### Activity
Print exactly the lines below between the line holding "Click the extensions" and the line holding "Task: Click Daz's avatar in the group listing", inclusive, and nothing more.

### Records for the task
((

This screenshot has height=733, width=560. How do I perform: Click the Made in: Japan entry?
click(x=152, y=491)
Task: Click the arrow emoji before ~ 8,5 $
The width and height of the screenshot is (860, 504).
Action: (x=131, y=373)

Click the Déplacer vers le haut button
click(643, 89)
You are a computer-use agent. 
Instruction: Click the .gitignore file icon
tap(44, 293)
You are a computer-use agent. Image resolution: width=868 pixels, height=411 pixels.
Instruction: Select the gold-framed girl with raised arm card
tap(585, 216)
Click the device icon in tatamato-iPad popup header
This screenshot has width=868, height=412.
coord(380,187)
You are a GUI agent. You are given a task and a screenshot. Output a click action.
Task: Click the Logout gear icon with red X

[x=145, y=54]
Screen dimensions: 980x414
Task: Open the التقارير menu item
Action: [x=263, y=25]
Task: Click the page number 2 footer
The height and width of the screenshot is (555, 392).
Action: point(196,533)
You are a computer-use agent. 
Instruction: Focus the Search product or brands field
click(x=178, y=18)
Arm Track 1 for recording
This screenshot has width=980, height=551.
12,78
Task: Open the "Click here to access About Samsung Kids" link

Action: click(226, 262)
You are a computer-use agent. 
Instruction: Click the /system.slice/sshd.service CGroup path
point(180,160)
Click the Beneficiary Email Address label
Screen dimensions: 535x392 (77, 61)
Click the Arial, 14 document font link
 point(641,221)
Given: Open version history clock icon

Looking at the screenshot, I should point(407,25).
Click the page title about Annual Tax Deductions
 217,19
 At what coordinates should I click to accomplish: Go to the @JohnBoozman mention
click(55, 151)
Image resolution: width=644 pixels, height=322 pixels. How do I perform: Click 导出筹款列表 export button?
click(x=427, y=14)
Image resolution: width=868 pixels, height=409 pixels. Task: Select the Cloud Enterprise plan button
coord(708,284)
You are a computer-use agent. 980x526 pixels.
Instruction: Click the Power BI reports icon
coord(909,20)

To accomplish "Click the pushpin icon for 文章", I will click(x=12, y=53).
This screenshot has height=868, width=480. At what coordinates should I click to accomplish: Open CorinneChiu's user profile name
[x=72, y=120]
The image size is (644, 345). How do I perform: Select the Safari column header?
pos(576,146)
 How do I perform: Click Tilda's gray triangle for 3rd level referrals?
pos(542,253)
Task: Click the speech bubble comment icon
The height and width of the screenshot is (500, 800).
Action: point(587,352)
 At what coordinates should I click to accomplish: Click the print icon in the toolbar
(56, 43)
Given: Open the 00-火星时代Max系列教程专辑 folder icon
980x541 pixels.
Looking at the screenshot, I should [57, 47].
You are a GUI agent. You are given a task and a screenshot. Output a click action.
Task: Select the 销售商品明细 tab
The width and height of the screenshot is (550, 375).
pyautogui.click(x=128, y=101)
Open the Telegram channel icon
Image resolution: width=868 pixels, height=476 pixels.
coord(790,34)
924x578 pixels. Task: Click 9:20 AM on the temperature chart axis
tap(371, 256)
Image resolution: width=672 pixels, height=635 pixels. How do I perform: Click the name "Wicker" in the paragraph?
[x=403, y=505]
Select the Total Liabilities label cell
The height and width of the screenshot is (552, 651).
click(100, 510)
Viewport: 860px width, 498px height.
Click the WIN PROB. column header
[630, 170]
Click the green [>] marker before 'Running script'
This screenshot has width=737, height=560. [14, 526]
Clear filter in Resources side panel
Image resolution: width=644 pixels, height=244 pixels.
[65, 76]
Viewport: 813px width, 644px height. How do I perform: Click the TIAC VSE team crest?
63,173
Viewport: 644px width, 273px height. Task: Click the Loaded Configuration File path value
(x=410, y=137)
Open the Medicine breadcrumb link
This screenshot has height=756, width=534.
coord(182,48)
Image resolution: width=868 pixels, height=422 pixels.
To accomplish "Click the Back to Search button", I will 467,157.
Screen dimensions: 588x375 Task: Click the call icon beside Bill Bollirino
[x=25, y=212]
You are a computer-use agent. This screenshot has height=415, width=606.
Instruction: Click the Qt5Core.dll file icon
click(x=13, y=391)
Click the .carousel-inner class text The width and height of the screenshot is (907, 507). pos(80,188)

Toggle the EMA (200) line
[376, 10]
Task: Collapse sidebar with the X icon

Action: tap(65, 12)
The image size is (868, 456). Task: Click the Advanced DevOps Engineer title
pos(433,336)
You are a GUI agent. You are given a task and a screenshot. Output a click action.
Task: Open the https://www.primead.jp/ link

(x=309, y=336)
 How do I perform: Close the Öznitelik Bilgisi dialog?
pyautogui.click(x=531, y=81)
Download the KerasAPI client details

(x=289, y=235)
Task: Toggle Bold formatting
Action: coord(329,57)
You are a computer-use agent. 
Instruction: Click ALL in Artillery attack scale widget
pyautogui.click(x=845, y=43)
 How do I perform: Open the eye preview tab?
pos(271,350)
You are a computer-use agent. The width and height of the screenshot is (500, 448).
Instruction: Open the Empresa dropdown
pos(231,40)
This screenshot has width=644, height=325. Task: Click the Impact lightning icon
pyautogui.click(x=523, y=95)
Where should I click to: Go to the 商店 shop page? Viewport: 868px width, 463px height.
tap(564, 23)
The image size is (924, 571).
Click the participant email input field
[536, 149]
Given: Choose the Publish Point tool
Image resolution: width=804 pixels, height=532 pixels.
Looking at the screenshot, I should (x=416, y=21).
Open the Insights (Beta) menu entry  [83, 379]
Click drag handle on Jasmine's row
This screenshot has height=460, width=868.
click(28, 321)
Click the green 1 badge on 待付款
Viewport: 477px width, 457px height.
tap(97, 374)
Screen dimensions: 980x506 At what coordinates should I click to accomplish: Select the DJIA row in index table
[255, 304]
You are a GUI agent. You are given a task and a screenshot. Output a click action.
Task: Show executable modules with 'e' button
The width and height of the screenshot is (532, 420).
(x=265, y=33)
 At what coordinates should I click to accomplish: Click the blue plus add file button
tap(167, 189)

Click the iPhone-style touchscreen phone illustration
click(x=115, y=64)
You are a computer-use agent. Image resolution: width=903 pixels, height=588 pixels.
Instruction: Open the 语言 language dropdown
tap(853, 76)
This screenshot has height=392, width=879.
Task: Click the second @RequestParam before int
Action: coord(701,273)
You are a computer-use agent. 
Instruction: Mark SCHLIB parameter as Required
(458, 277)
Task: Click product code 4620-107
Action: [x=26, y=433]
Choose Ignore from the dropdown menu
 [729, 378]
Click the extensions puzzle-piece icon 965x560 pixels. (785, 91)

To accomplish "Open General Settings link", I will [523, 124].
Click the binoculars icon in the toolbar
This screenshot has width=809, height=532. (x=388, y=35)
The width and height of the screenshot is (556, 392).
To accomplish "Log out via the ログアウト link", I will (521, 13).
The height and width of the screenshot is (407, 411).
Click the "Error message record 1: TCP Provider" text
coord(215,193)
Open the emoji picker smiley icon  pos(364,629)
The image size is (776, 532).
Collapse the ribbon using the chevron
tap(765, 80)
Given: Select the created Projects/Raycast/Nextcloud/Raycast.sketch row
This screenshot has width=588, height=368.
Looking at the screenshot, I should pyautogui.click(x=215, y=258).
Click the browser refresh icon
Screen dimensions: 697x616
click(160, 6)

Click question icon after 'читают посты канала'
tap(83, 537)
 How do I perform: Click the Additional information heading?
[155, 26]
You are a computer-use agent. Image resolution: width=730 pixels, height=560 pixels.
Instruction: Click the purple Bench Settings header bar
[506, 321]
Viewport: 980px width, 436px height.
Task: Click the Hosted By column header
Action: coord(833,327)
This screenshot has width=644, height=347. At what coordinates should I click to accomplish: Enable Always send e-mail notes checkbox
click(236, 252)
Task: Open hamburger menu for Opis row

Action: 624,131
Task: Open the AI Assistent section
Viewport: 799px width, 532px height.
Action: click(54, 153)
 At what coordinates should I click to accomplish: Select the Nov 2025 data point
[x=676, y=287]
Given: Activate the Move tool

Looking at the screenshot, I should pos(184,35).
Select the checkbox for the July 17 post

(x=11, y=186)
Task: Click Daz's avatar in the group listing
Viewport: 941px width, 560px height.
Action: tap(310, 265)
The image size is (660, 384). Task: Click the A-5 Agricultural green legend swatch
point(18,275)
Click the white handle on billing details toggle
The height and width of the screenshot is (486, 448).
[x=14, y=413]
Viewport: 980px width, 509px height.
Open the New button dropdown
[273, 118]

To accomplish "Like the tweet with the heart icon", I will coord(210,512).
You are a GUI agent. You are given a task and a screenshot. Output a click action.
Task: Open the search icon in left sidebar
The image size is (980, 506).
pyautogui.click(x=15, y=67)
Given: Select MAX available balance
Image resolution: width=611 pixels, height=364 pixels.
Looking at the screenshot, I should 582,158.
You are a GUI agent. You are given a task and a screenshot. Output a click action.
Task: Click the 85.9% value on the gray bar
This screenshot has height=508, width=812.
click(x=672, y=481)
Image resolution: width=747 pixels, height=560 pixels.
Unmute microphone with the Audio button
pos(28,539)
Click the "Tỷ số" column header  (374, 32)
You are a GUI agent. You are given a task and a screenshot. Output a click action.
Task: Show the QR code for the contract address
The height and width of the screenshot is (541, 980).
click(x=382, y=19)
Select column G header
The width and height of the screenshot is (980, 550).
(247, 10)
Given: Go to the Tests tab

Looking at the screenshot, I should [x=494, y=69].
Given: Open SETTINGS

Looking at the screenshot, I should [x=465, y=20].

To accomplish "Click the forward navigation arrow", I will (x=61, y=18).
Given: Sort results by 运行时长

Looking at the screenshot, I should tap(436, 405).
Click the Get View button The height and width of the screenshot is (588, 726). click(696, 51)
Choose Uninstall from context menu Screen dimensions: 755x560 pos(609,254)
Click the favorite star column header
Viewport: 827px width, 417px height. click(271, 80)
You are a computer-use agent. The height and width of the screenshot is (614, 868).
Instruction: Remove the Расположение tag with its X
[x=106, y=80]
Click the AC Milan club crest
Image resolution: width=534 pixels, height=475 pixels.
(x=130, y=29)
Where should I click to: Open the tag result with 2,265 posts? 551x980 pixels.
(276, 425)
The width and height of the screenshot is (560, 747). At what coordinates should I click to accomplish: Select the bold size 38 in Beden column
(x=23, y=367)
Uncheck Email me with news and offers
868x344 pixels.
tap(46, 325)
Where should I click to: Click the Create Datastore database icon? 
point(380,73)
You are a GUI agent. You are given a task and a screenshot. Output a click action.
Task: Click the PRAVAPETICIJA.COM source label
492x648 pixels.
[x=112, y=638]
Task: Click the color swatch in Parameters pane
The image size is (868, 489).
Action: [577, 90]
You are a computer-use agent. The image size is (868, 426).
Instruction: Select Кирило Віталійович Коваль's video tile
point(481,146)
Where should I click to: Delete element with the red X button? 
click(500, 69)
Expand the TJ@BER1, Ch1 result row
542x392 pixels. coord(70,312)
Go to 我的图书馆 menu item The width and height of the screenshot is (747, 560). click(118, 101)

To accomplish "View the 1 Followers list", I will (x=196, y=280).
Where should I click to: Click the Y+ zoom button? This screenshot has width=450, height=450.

))

### Response
Click the extensions puzzle-piece icon 965x560 pixels. (785, 91)

To accomplish "Open General Settings link", I will [523, 124].
Click the binoculars icon in the toolbar
This screenshot has width=809, height=532. (x=388, y=35)
The width and height of the screenshot is (556, 392).
To accomplish "Log out via the ログアウト link", I will (521, 13).
The height and width of the screenshot is (407, 411).
Click the "Error message record 1: TCP Provider" text
coord(215,193)
Open the emoji picker smiley icon  pos(364,629)
The image size is (776, 532).
Collapse the ribbon using the chevron
tap(765, 80)
Given: Select the created Projects/Raycast/Nextcloud/Raycast.sketch row
This screenshot has width=588, height=368.
Looking at the screenshot, I should pyautogui.click(x=215, y=258).
Click the browser refresh icon
Screen dimensions: 697x616
click(160, 6)

Click question icon after 'читают посты канала'
tap(83, 537)
 How do I perform: Click the Additional information heading?
[155, 26]
You are a computer-use agent. Image resolution: width=730 pixels, height=560 pixels.
Instruction: Click the purple Bench Settings header bar
[506, 321]
Viewport: 980px width, 436px height.
Task: Click the Hosted By column header
Action: coord(833,327)
This screenshot has width=644, height=347. At what coordinates should I click to accomplish: Enable Always send e-mail notes checkbox
click(236, 252)
Task: Open hamburger menu for Opis row

Action: 624,131
Task: Open the AI Assistent section
Viewport: 799px width, 532px height.
Action: click(54, 153)
 At what coordinates should I click to accomplish: Select the Nov 2025 data point
[x=676, y=287]
Given: Activate the Move tool

Looking at the screenshot, I should pos(184,35).
Select the checkbox for the July 17 post

(x=11, y=186)
Task: Click Daz's avatar in the group listing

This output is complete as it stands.